Background: Prader Willi Syndrome (PWS) patients under treatment with growth hormone (GH) have a better body composition and cognitive performance than untreated patients. The 2013 guideline recommended to start this treatment as soon as possible, for that reason 14 toddlers have been included in our center. Classically a 25% decrease in the caloric intake of PWS patients has been recommended to avoid obesity. However, from clinical practice observation, we hypothesized that the caloric needs in these patients could be higher the first 2 years of age.
Objectives: To know the variation of BMI in patients with PWS under 2 years of age treated with GH and to determine their caloric intake.
Methods: Retrospective observational study comparing PWS patients under 2 years of age treated with GH in our hospital (G1) with a control group of a historical cohort of PWS patients with who did not receive treatment with GH before the age of 2 (G2). The caloric intake of G1 was obtained by a 24h intake questionnaire.

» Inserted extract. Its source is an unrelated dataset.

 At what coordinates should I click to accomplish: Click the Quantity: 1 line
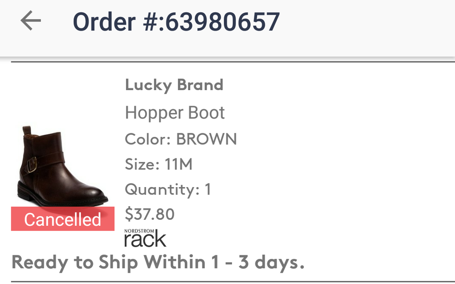coord(168,189)
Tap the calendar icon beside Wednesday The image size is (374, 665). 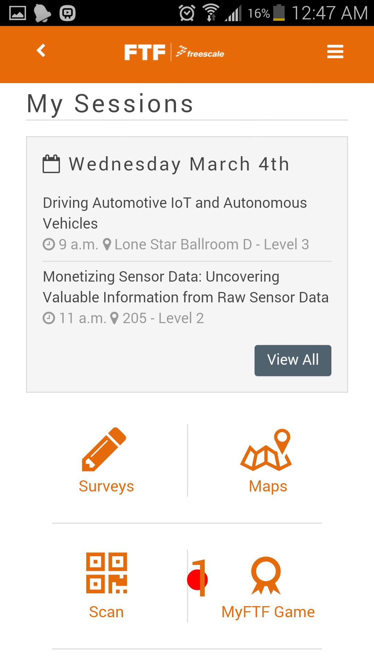[51, 164]
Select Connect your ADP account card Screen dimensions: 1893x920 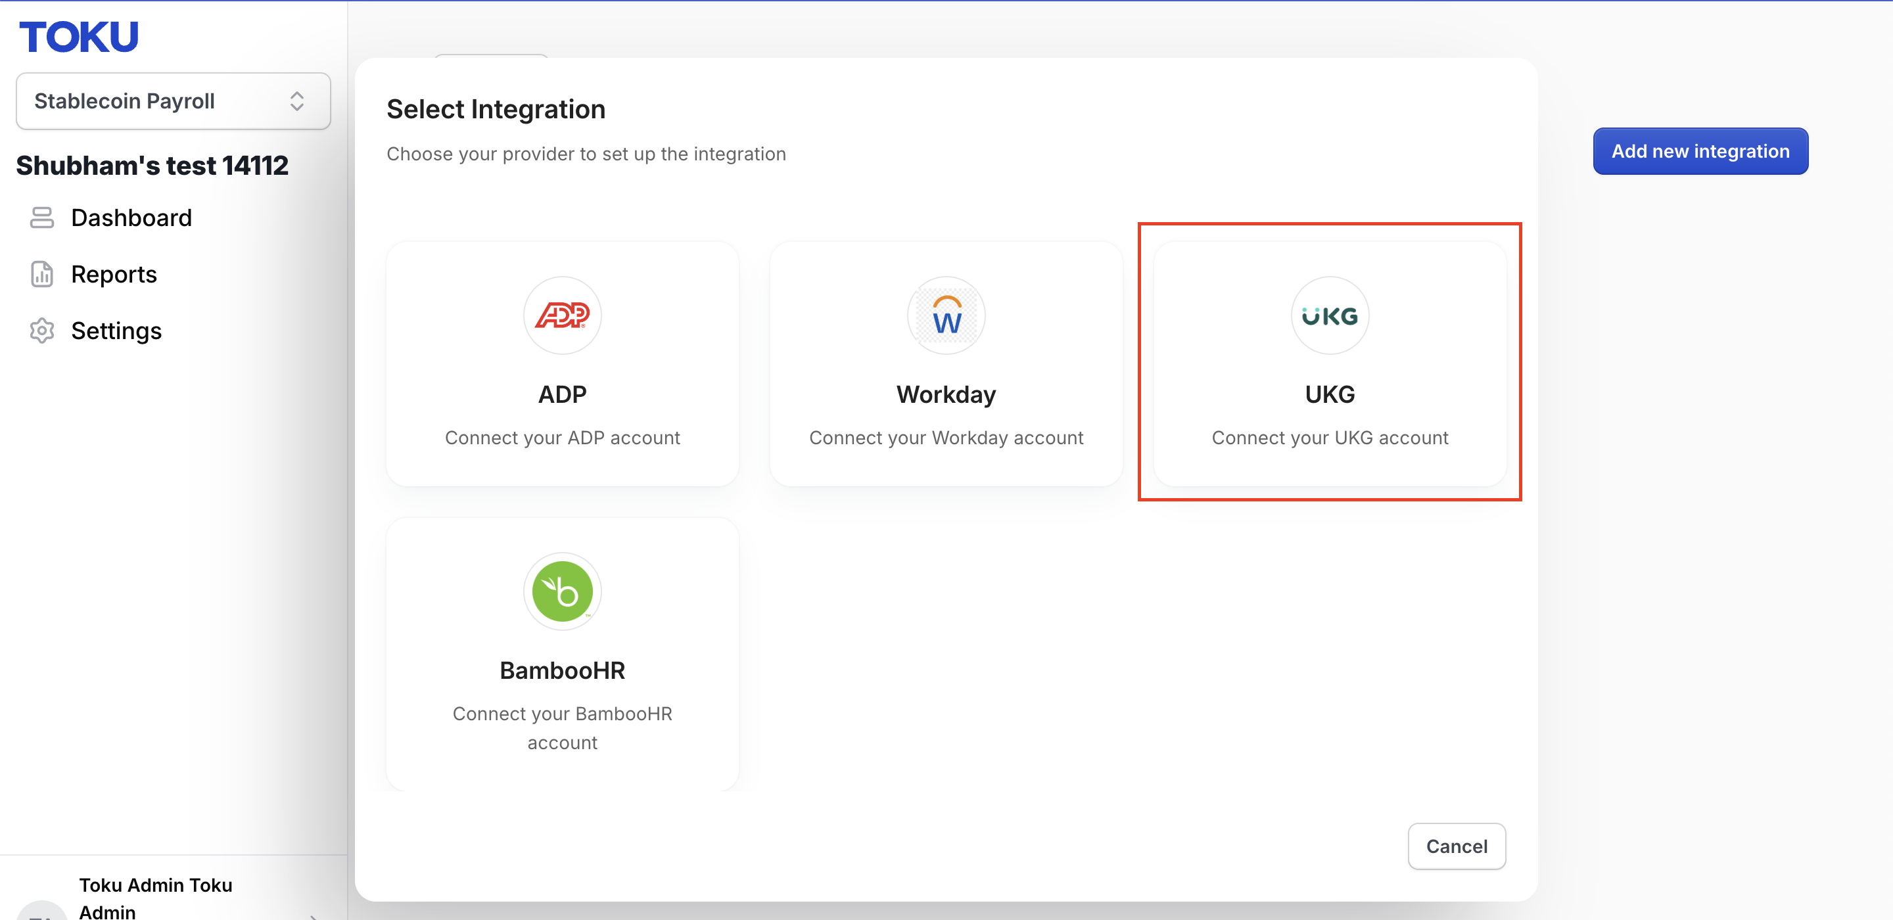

Results: The analyzed data correspond to 12 patients in G1 (58.3% males, 66.7% paternal deletion and 33.3% uniparental disomy) and 6 patients in G2 (50% males, 50% paternal deletion, 33.3% uniparental disomy and 16.7% genomic imprinting). The median age of onset of GH was 10.75 months (IQR 9-16) in G1 and 28.2 (IQR 27-34) in G2. The caloric intake of G1 patients was 663+/-122.35, 701.8+/-80.97, 711.8+/-105.76, 791.8+/-92 and 910.4+/-128.92 kcal per day on average at 9, 12, 15, 18 and 24 months respectively. Weight, height and BMI were compared in both groups at 9, 12, 15, 18 and 24 months. G1 patients show higher height in all the determinations. BMI tendency in G2 was to increase, whereas in G1 was to decrease progressively (P<0.05).
Conclusions: GH treatment in PWS patients under 2 years of age affects their BMI. It is important to adjust the caloric intake of these patients in order to adequate to their current needs. It is required to verify this results in longitudinal studies.